Sauce for the pot pie

  • 1/3 cup / 50 g whole wheat flour
  • 1/2 cup nutritional yeast
  • 3 cups / 750 ml plant-based unsweetened milk
  • 1 cup / 240 ml veggie broth
  • 1 tbsp of turkey seitan seasoning mixture (optional)
  • 1 tsp dried thyme
  • 1/8 tsp nutmeg
  • 1 tsp sage dried
  • 1 tsp marjoram dried
  • Salt and pepper to taste

Extra

  • 2 sheets puff pastry (enough to cover pots, with drape)
  • Aquafaba or almond milk for brushing the puff pastry

Preparation

  1. In a large pot, sauté the chopped onion and minced garlic until translucent.

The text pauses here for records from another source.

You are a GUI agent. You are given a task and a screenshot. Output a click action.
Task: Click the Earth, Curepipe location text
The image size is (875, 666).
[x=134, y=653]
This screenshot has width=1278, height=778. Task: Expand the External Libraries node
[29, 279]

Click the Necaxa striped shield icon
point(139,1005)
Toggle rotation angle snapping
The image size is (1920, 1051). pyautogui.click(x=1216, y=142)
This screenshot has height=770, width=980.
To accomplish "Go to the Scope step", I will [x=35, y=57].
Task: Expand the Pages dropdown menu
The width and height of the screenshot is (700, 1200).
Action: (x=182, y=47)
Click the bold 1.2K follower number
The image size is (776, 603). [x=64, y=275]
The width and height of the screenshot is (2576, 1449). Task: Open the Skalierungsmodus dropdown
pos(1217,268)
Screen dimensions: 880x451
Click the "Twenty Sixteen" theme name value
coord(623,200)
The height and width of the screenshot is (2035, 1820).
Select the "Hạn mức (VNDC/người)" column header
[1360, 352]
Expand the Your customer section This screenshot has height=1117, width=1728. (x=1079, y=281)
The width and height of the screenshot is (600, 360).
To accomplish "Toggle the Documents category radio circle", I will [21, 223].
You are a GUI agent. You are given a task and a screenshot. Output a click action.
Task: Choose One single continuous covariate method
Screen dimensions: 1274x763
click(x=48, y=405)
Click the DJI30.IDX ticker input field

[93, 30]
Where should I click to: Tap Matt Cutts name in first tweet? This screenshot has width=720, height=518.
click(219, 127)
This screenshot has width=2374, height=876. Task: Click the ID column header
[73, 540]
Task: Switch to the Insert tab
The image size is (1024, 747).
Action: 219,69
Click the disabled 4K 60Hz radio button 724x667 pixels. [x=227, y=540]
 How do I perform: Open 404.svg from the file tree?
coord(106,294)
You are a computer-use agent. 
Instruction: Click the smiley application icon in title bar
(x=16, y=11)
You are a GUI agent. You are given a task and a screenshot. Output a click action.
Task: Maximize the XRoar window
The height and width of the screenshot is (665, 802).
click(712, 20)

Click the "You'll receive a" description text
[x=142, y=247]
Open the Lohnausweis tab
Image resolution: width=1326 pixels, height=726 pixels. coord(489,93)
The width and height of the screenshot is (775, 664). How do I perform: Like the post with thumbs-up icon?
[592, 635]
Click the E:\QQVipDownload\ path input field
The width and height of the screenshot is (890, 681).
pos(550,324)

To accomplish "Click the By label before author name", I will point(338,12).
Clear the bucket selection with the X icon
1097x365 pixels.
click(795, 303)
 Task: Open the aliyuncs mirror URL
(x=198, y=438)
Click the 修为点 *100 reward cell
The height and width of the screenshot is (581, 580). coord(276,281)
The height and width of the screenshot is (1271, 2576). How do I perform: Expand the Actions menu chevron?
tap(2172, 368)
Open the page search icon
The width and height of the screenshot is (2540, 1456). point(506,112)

  2. Add in the chopped carrots, celery, and mushrooms. Sauté until the vegetables are slightly softened.

  3. Stir in the artichoke, bay leaves, juniper berries, and white wine. Cook for a few minutes until the wine reduces.

  4. Add the frozen peas and stir well. Remove the bay leaves and juniper berries. Set aside.

  5. In a separate saucepan, whisk together the whole wheat flour and nutritional yeast over medium heat to create a roux.

  6. Gradually add the plant-based milk and veggie broth, whisking constantly to avoid lumps.

  7. Add the turkey seitan seasoning mixture (if using), dried thyme, nutmeg, sage, and marjoram. Season with salt and pepper. Cook until the sauce thickens.

  8. Pour the sauce over the vegetable mixture and stir to combine. Remove from heat.

  9. Preheat the oven according to the puff pastry package instructions.

  10. If using store-bought puff pastry, roll out the sheets to fit your pot pie dishes. Divide the vegetable filling into the dishes and cover with the puff pastry, leaving a slight overhang. Brush with aquafaba or almond milk.

  11. If making homemade crust, mix the flour, almond flour, sea salt, baking powder, and dried sage in a bowl. Add in the cashew butter and almond milk, and knead until a dough forms. Roll out the dough and use it to cover the pot pie dishes.

  12. Bake the pot pies in the preheated oven until the pastry is golden brown and crispy.